Ha, there was that good old poop test again. Every two years you will receive an invitation for it, at least if you are 55 to 75 years old. A purple envelope contains the necessary attributes for participation in the national research into bowel cancer. Are you over 75? Too bad, then you’ll just sink in the shit.
I have participated in it before, with good results, but this time I had to miss my turn because I had already undergone another bowel examination in the past five years, also with good results. That means that, given my age, I will never be invited for the poop test again. Even though I don’t feel a deep sadness welling up now, it still feels somewhat melancholic.

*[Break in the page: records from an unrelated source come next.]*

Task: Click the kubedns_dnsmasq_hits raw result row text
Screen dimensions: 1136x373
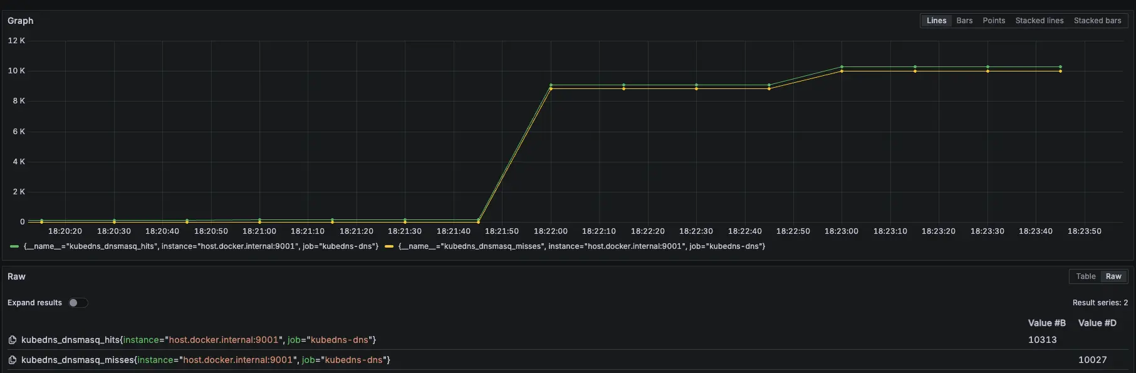Action: [x=198, y=340]
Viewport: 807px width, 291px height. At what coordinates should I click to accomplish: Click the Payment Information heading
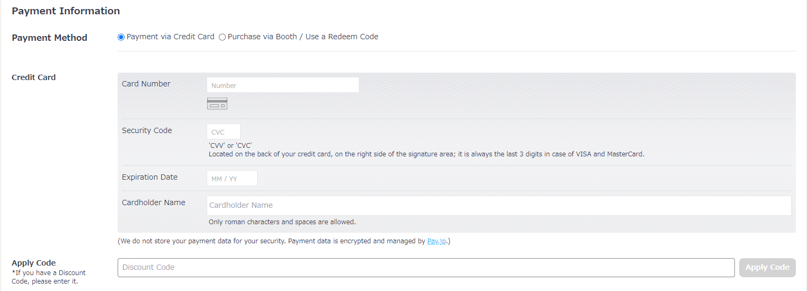66,11
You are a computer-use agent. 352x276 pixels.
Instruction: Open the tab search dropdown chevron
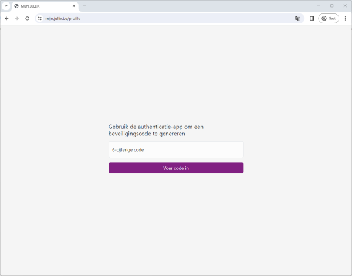(x=6, y=6)
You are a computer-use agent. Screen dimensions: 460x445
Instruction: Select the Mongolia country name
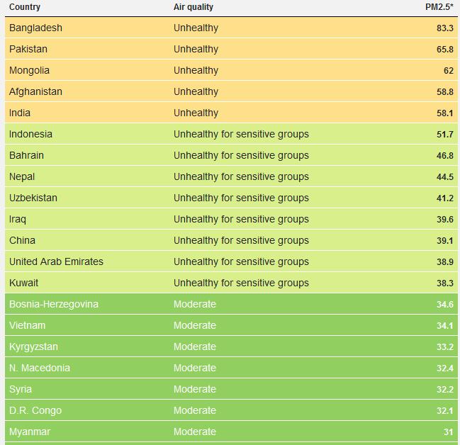point(29,70)
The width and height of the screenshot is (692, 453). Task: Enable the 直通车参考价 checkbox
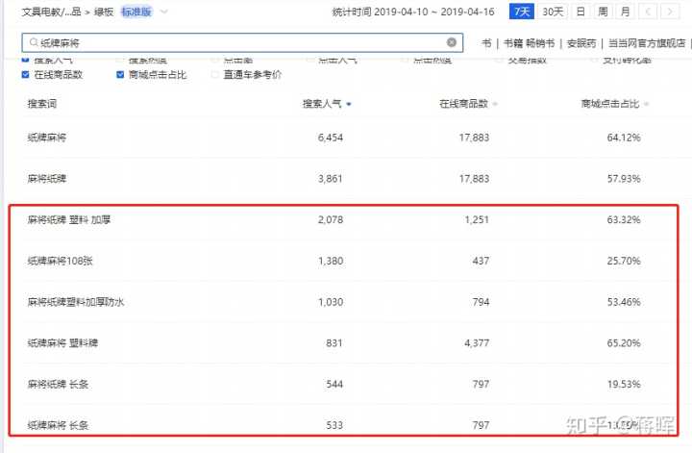pos(214,74)
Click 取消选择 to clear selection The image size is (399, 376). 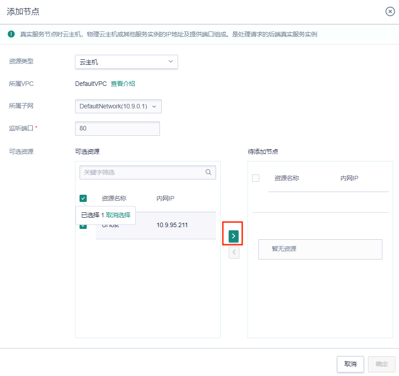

I will miss the poop test mainly because it provides such a touching insight into the kitchen of our health care. Everything is arranged down to the last detail. It starts with that remarkable envelope on which the words ‘Population Survey’ and ‘Self-sampling test’ are printed in large letters. Nothing is left to chance. On the side of the envelope is a yellow strip with the addition “Tear off here”.
The party really starts inside. A colorful brochure with a couple on the front, clearly younger than 75, who are delighted to read the instructions for use for the ‘stool test’. At most, the reader will experience a feeling of slight disappointment further down the line under the heading “The population screening does not offer 100% certainty”. Even the headline below will not immediately be reassuring: “During the follow-up examination there is a risk of complications”.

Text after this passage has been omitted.